Edwidge Danticat

Edwidge Danticat is a Haitian American novelist and short story writer. Her first novel, Breath, Eyes, Memory, was published in 1994 and became an Oprah's Book Club selection. Danticat has since written or edited several books and has been the recipient of many awards and honors. Her work often explores themes of national identity, mother-daughter relationships, and diasporic politics.


In 2023, she was named the Wun Tsun Tam Mellon Professor of the Humanities in the African American and African Diaspora Studies department at Columbia University.

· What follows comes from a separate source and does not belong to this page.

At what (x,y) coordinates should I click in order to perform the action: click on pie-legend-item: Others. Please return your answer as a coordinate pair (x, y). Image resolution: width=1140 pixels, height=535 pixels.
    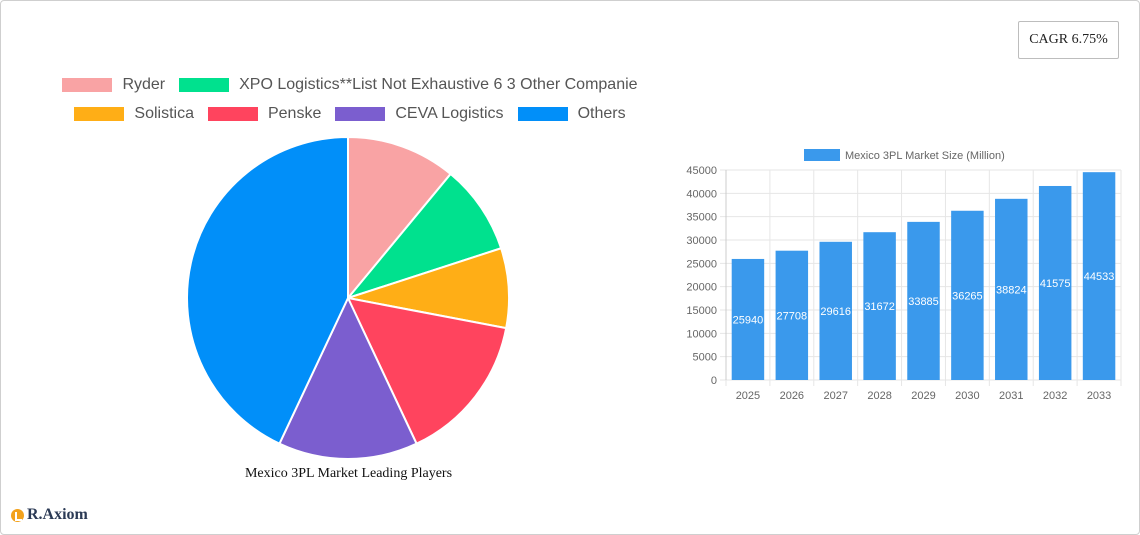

Edwidge Danticat is the author of several notable works, including Krik? Krak!, a National Book Award finalist, and The Farming of Bones. She is also recognized for her editor roles in collections like The Butterfly's Way: Voices from the Haitian Dyaspora in the United States, and Best American Essays 2011.

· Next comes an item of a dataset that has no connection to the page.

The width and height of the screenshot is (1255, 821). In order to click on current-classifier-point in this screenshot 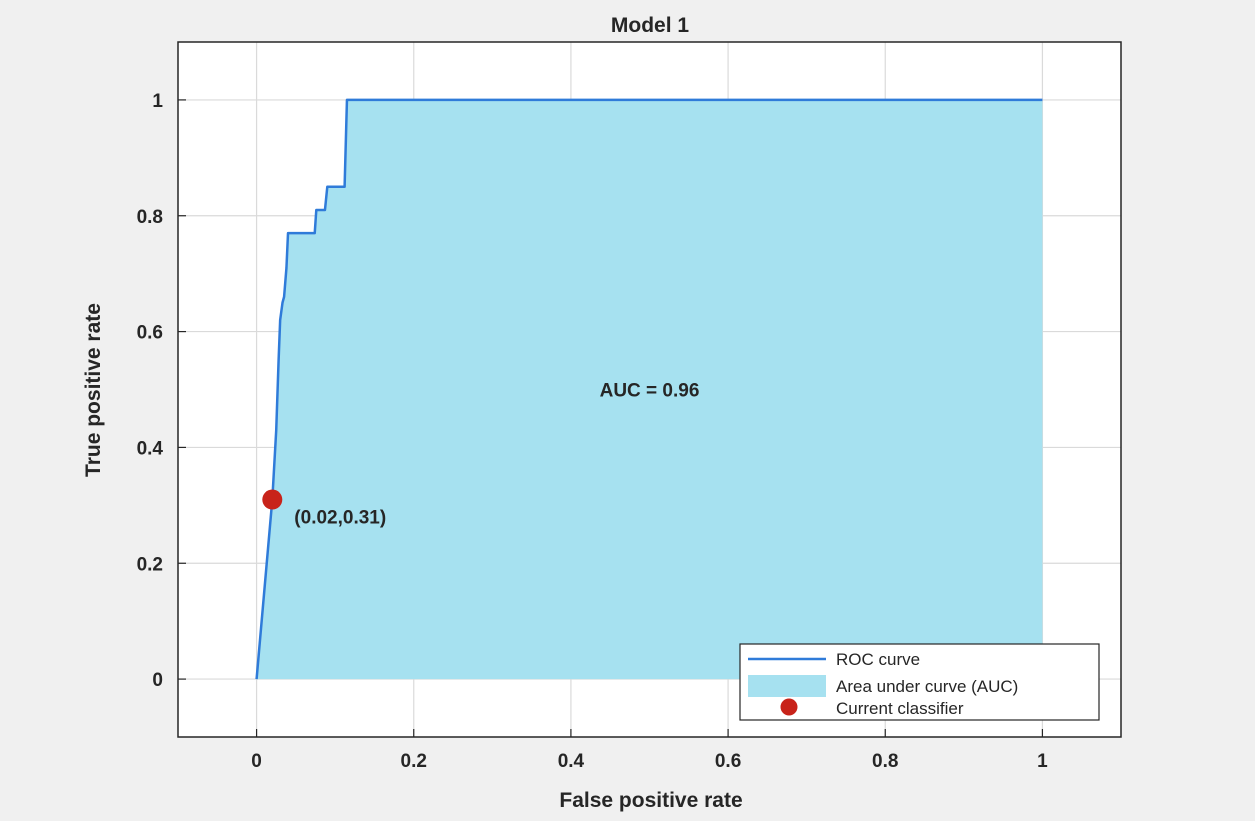, I will do `click(272, 500)`.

Her memoir, Brother, I'm Dying, was a finalist for the National Book Award in 2007 and won the National Book Critics Circle Award for autobiography in 2008. Danticat is a 2009 MacArthur Fellow and has received numerous other accolades, including the 2018 Neustadt International Prize and the 2020 Vilcek Prize for Literature.


Her recent awards include the 2023 PEN/Malamud Award for Excellence in the Short Story. She teaches at Columbia University.